Autopsy should be done quickly. As soon as the preliminary results are known (usually within 12 hours), they should be communicated to the parents. Some clinicians advise a series of home or office visits over the first month to continue the earlier discussions, answer questions, and give the family the final (microscopic) autopsy results. At the last meeting, it is appropriate to discuss the parents’ adjustment to their loss, especially their attitude toward having other children. Much of the counseling and support can be complemented by specially trained nurses or by lay people who have themselves experienced the tragedy of and adjustment to SIDS (visit the American SIDS Institute for more information and resources).
Prevention of SIDS
The American Academy of Pediatrics (see SIDS and Other Sleep-Related Infant Deaths: Expansion of Recommendations for a Safe Infant Sleeping Environment) recommends that infants be placed supine (on their back—see the Safe to Sleep® campaign) for sleep unless other medical conditions prevent this. Side sleeping or propping is too unstable. The incidence of SIDS increases with overheating (eg, clothing, blankets, hot room) and in cold weather. Thus, every effort should be made to avoid an overly hot or an overly cold environment, to avoid overwrapping the infant, and to remove soft bedding, such as sheepskin, pillows, stuffed toys/animals, and comforters, from the crib. Pacifiers may be helpful, because they help open the airway. Parents/caregivers should not have the infant sleep in their bed.
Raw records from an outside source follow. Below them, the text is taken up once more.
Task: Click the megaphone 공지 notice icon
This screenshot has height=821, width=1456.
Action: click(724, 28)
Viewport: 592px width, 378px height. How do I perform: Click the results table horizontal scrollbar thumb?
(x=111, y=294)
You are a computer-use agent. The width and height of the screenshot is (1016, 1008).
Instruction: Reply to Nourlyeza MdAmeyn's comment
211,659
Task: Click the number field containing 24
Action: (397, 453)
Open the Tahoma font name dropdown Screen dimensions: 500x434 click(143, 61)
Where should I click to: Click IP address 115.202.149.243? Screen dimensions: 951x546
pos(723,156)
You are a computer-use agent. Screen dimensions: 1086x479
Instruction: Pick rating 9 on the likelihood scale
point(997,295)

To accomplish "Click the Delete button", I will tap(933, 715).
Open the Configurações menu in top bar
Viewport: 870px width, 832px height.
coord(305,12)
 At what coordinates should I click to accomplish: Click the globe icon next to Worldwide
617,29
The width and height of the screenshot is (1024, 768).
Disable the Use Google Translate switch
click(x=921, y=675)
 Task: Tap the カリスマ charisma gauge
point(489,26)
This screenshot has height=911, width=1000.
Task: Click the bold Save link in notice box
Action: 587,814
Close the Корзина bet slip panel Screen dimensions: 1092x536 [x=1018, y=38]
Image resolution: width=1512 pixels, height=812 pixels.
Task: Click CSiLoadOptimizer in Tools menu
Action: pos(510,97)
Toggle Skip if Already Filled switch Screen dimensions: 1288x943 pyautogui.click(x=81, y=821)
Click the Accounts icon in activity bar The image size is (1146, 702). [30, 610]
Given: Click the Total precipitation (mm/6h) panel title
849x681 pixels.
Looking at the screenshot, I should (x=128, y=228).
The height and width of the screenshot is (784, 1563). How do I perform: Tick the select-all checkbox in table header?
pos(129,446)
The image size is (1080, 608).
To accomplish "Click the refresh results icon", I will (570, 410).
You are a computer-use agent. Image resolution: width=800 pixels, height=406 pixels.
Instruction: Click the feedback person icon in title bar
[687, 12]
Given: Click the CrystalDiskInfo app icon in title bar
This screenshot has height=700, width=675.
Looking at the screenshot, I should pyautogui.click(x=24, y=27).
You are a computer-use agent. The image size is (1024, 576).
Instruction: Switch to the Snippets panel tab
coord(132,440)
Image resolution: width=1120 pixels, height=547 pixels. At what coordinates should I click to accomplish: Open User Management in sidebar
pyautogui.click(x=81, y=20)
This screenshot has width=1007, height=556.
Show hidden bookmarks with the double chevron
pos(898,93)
To help prevent flat spots from developing on the infant's head, infants should spend some time on their tummy when they are awake and someone is watching them. To help make the infant's head round, parents should change the direction that the infant lies in while in the crib each week and avoid leaving the infant for too long in car seats, carriers, and bouncers.
Mothers should avoid smoking during pregnancy, and infants should not be exposed to smoke. Breastfeeding is encouraged to help prevent infections.
There is no evidence that home apnea monitors reduce the incidence of SIDS and therefore are not suggested for prevention.
Specific causes, including child abuse, must be ruled out by clinical evaluation and autopsy.
Etiology is unclear, although a number of risk factors have been identified.
The most important modifiable risk factors involve the sleep setting, particularly prone sleeping, along with avoidance of bed-sharing and sleeping on very soft surfaces or with loose bedding.
Apneic episodes and brief, resolved, unexplained events (BRUEs) do not appear to be risk factors.